Secretário de Saúde lembrou que 90% dos focos de criação do mosquito Aedes aegypti estão nas residências e é preciso engajamento das famílias para adotar as medidas de combate da proliferação do inseto

Treze carros também percorrem as ruas das regiões com maior incidência de casos para a aplicação do chamado “fumacê”. As informações foram apresentadas em coletiva de imprensa com gestores da secretaria, realizada nesta terça-feira (19).

“Esse é um esforço muito grande, mas precisa do apoio da população”, ressaltou o secretário de Saúde, general Manoel Pafiadache. Ele lembrou que 90% dos focos de criação do mosquito Aedes aegypti estão localizados nas residências e é preciso o engajamento das famílias para adotar as medidas de combate à proliferação do inseto transmissor da zika, dengue e chikungunya. O secretário defendeu que é necessária mobilização semelhante à realizada para promover a vacinação contra a covid-19.

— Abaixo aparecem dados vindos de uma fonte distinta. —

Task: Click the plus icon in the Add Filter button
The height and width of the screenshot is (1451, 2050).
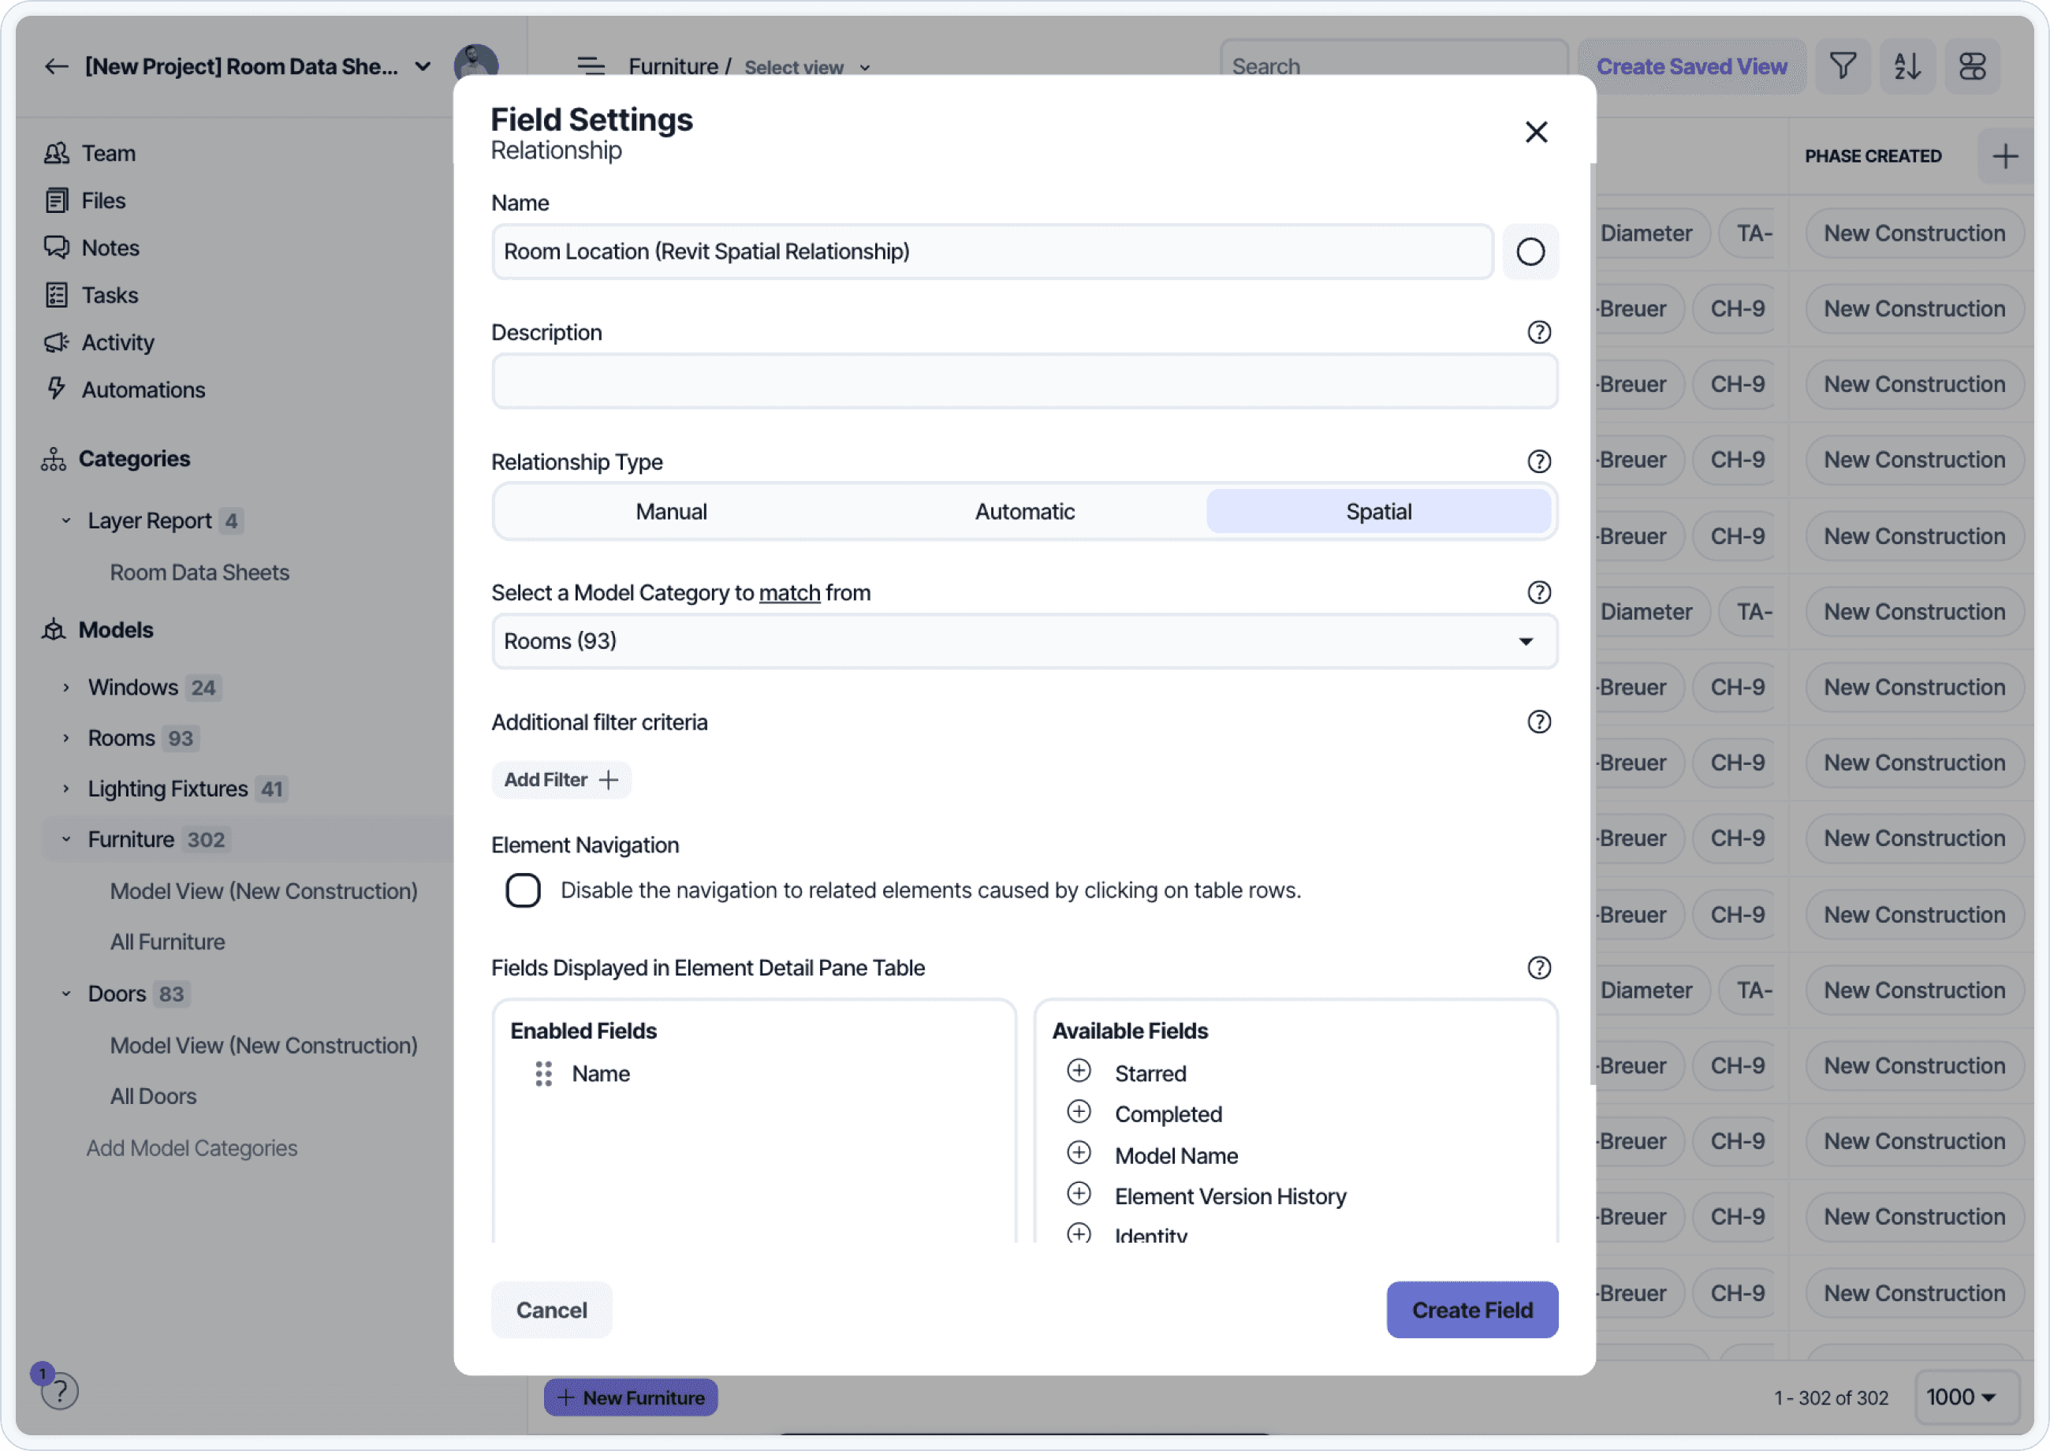Action: click(608, 780)
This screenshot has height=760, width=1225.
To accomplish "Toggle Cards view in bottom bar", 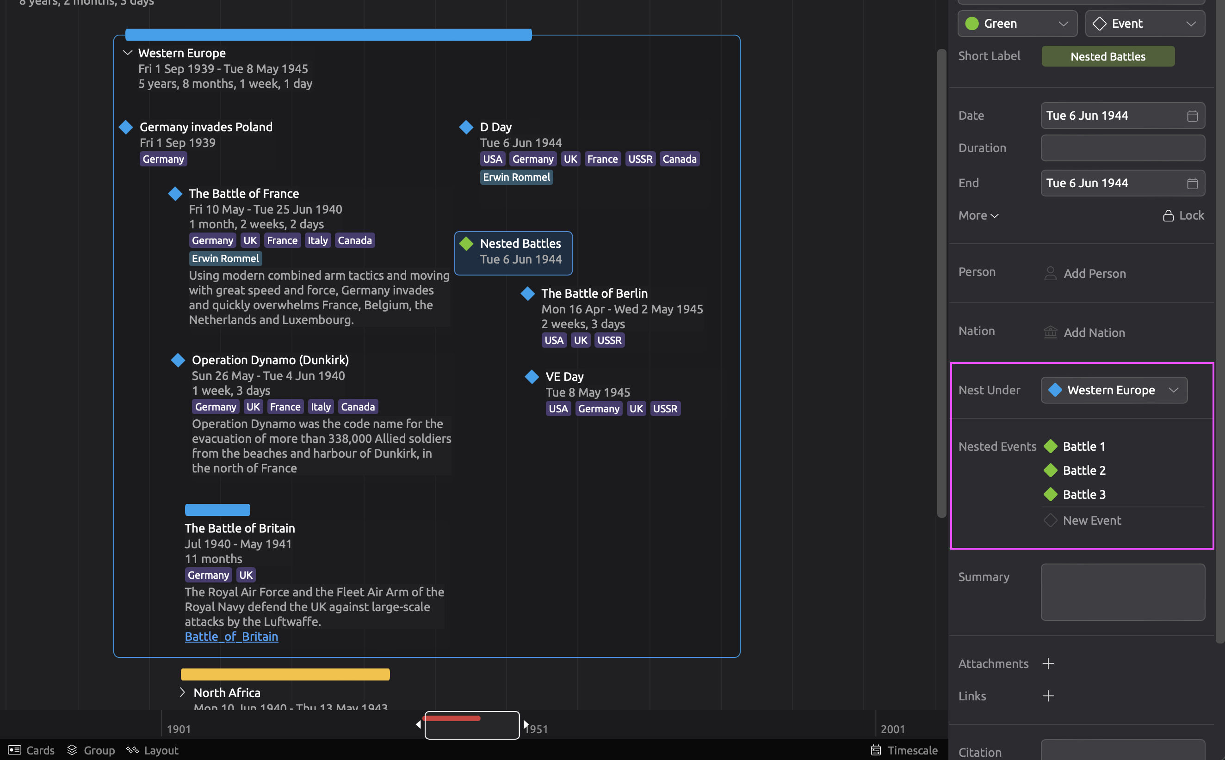I will [x=31, y=750].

Para o secretário Manoel Pafiadache, é necessária mobilização semelhante à realizada para promover a vacinação contra a covid-19 | Foto: Breno Esaki/Agência Saúde DF

O secretário-adjunto de Assistência à Saúde, Pedro Zancanaro, explicou que o aumento do número de pacientes com dengue ou síndromes respiratórias tem resultado em superlotação nas unidades de saúde. Por isso, assim que uma região atinge a marca de 1 mil casos de dengue, devem ser ativadas as tendas para reforço do atendimento. “Algumas eram para atendimento à covid e puderam ser convertidas para os cuidados iniciais da dengue”, detalhou.

Durante a coletiva de imprensa, também foi ressaltada a realização de mais de 5.700 cirurgias em 2022 e o recebimento de novos materiais para reforçar os centros cirúrgicos e o atendimento na rede pública.

Caso Gabriel Luiz

O secretário de Saúde iniciou a entrevista lembrando o caso do jornalista Gabriel Luiz, da Rede Globo, que na noite da quinta-feira (14) foi socorrido no Hospital de Base (HBDF) após um caso de violência. O gestor mais uma vez lamentou a situação – ele havia concedido uma entrevista presencial ao jornalista poucos dias antes – e ressaltou a capacidade da rede pública de atender casos graves.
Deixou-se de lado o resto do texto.